Lines from the line with "You are a computer-use agent. The height" to the line with "Task: Click the Cibriz display name" in the entries below, and only those, must be output exactly, with both ends included.
Recorded data Block Start
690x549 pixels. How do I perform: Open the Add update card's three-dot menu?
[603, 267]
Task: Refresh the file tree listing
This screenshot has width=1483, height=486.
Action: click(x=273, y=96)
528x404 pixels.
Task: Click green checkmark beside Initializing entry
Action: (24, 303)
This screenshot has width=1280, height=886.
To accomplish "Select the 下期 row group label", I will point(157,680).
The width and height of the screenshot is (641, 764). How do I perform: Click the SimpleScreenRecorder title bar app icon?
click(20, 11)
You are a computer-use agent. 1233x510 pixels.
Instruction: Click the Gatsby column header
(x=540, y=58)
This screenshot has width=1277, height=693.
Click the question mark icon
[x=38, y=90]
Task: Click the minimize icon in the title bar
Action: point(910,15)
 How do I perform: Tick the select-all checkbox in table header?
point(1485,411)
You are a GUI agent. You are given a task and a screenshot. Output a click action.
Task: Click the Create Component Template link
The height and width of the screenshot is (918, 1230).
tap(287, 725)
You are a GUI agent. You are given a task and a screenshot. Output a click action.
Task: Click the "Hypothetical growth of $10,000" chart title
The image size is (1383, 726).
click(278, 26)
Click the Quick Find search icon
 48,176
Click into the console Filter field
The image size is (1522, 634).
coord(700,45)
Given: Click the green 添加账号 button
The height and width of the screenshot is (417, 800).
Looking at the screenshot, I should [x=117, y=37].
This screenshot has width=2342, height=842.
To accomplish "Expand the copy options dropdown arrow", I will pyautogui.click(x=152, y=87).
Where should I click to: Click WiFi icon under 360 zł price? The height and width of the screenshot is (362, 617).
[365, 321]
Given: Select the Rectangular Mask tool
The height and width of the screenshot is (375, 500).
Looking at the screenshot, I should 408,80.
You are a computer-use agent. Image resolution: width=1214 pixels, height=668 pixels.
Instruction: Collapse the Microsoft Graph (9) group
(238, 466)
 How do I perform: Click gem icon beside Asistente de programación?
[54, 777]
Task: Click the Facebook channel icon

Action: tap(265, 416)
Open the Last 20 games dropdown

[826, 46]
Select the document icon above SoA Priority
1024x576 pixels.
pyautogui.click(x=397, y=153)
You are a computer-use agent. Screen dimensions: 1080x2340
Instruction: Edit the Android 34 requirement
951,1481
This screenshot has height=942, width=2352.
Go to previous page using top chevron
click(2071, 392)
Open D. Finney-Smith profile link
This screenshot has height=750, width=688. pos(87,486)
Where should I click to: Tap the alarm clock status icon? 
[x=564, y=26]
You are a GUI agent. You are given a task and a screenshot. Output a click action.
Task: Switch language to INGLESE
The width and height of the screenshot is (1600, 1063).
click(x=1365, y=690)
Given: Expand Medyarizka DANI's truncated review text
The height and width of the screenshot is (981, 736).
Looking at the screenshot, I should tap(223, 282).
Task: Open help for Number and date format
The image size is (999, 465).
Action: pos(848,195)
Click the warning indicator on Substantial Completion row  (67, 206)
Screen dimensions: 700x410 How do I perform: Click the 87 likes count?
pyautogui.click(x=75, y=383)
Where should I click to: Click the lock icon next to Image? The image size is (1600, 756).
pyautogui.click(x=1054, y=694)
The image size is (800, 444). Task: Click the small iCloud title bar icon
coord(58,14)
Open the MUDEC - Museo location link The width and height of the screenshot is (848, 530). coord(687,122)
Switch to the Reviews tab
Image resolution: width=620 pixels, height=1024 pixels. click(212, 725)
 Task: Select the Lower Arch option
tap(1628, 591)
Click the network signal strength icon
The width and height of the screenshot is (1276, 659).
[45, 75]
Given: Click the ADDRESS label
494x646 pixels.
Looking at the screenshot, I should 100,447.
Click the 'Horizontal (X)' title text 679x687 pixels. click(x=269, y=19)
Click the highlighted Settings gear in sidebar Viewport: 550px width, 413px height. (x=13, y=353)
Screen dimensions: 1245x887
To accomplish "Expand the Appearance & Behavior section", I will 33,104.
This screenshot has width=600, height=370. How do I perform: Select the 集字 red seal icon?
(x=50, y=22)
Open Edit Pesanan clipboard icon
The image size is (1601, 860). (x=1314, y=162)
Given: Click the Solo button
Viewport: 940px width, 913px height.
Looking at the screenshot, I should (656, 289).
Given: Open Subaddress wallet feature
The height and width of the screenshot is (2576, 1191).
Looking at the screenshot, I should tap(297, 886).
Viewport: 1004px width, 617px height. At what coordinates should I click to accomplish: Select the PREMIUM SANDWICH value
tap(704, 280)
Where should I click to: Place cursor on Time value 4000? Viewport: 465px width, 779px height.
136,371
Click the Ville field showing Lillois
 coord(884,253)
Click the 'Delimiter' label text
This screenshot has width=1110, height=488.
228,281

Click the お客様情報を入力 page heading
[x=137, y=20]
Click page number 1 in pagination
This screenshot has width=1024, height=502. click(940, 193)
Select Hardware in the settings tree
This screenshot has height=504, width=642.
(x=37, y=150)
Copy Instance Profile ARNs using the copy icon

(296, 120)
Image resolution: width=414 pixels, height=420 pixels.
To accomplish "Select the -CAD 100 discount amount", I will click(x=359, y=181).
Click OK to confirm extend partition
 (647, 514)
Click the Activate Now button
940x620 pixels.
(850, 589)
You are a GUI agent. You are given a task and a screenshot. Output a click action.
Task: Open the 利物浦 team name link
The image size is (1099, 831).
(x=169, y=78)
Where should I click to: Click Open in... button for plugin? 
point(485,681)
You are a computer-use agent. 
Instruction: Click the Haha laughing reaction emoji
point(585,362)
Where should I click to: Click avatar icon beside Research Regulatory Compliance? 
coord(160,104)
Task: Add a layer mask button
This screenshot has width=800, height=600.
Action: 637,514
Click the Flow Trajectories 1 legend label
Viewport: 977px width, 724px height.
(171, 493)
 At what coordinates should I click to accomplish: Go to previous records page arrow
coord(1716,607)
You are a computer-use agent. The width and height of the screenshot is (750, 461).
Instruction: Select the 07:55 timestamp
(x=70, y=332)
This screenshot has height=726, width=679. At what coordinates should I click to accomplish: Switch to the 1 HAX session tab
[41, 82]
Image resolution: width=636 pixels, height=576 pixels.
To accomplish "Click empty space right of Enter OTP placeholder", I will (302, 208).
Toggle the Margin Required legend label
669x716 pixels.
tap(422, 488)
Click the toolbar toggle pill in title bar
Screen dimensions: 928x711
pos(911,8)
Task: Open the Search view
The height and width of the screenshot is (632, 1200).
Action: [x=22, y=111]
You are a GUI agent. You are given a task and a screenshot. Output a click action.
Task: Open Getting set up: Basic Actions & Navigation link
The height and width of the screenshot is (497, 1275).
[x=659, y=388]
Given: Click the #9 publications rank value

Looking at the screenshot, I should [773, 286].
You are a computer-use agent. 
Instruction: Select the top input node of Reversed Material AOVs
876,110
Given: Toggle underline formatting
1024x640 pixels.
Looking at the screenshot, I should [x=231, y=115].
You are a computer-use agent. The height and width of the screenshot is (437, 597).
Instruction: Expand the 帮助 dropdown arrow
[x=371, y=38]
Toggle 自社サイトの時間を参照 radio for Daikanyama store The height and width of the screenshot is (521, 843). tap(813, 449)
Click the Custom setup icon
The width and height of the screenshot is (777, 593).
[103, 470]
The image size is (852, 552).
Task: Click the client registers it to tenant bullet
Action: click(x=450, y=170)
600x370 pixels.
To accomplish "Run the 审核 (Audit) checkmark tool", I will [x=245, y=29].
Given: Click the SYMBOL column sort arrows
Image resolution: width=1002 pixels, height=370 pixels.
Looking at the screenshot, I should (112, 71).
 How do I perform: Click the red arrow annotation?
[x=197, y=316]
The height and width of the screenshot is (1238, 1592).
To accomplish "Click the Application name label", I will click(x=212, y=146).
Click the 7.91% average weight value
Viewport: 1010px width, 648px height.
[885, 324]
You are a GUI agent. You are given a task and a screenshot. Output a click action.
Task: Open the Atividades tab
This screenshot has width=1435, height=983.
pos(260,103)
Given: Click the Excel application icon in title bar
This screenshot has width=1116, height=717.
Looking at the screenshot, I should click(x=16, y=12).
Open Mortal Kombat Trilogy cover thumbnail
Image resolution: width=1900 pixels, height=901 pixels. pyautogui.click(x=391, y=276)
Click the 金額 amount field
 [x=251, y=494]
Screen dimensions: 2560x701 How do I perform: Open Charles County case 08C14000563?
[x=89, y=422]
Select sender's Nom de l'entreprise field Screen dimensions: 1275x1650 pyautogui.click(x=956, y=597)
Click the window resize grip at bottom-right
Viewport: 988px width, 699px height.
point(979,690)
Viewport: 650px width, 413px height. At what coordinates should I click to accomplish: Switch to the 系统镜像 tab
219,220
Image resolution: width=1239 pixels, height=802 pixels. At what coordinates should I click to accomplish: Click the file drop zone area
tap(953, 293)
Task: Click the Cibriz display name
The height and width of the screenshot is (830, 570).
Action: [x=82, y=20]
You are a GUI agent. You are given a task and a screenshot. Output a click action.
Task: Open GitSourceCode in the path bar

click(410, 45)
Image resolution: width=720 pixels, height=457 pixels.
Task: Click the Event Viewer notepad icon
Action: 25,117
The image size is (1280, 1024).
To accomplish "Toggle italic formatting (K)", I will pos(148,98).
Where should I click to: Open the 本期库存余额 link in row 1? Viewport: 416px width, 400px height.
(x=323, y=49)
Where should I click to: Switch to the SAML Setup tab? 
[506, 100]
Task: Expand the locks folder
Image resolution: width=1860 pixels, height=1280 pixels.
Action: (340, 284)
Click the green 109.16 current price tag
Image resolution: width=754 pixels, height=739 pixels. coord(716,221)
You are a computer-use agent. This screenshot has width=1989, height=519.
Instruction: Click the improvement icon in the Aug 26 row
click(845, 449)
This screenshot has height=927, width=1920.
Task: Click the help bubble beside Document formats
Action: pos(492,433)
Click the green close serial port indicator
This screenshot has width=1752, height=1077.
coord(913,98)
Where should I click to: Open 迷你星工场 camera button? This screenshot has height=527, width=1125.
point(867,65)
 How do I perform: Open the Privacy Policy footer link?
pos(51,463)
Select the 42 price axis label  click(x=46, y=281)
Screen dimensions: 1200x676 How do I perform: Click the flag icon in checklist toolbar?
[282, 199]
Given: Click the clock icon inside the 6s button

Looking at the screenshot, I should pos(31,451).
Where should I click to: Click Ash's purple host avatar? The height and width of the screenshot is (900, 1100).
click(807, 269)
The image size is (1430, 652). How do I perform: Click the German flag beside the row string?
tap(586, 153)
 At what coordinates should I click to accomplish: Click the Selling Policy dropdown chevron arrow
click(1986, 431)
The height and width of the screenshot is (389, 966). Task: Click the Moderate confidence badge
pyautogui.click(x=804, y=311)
Recorded data Block End
Output of the task:
You are a computer-use agent. The height and width of the screenshot is (437, 597).
Instruction: Expand the 帮助 dropdown arrow
[x=371, y=38]
Toggle 自社サイトの時間を参照 radio for Daikanyama store The height and width of the screenshot is (521, 843). tap(813, 449)
Click the Custom setup icon
The width and height of the screenshot is (777, 593).
[103, 470]
The image size is (852, 552).
Task: Click the client registers it to tenant bullet
Action: click(x=450, y=170)
600x370 pixels.
To accomplish "Run the 审核 (Audit) checkmark tool", I will [x=245, y=29].
Given: Click the SYMBOL column sort arrows
Image resolution: width=1002 pixels, height=370 pixels.
Looking at the screenshot, I should (112, 71).
 How do I perform: Click the red arrow annotation?
[x=197, y=316]
The height and width of the screenshot is (1238, 1592).
To accomplish "Click the Application name label", I will click(x=212, y=146).
Click the 7.91% average weight value
Viewport: 1010px width, 648px height.
[885, 324]
You are a GUI agent. You are given a task and a screenshot. Output a click action.
Task: Open the Atividades tab
This screenshot has width=1435, height=983.
pos(260,103)
Given: Click the Excel application icon in title bar
This screenshot has width=1116, height=717.
Looking at the screenshot, I should click(x=16, y=12).
Open Mortal Kombat Trilogy cover thumbnail
Image resolution: width=1900 pixels, height=901 pixels. pyautogui.click(x=391, y=276)
Click the 金額 amount field
 [x=251, y=494]
Screen dimensions: 2560x701 How do I perform: Open Charles County case 08C14000563?
[x=89, y=422]
Select sender's Nom de l'entreprise field Screen dimensions: 1275x1650 pyautogui.click(x=956, y=597)
Click the window resize grip at bottom-right
Viewport: 988px width, 699px height.
point(979,690)
Viewport: 650px width, 413px height. At what coordinates should I click to accomplish: Switch to the 系统镜像 tab
219,220
Image resolution: width=1239 pixels, height=802 pixels. At what coordinates should I click to accomplish: Click the file drop zone area
tap(953, 293)
Task: Click the Cibriz display name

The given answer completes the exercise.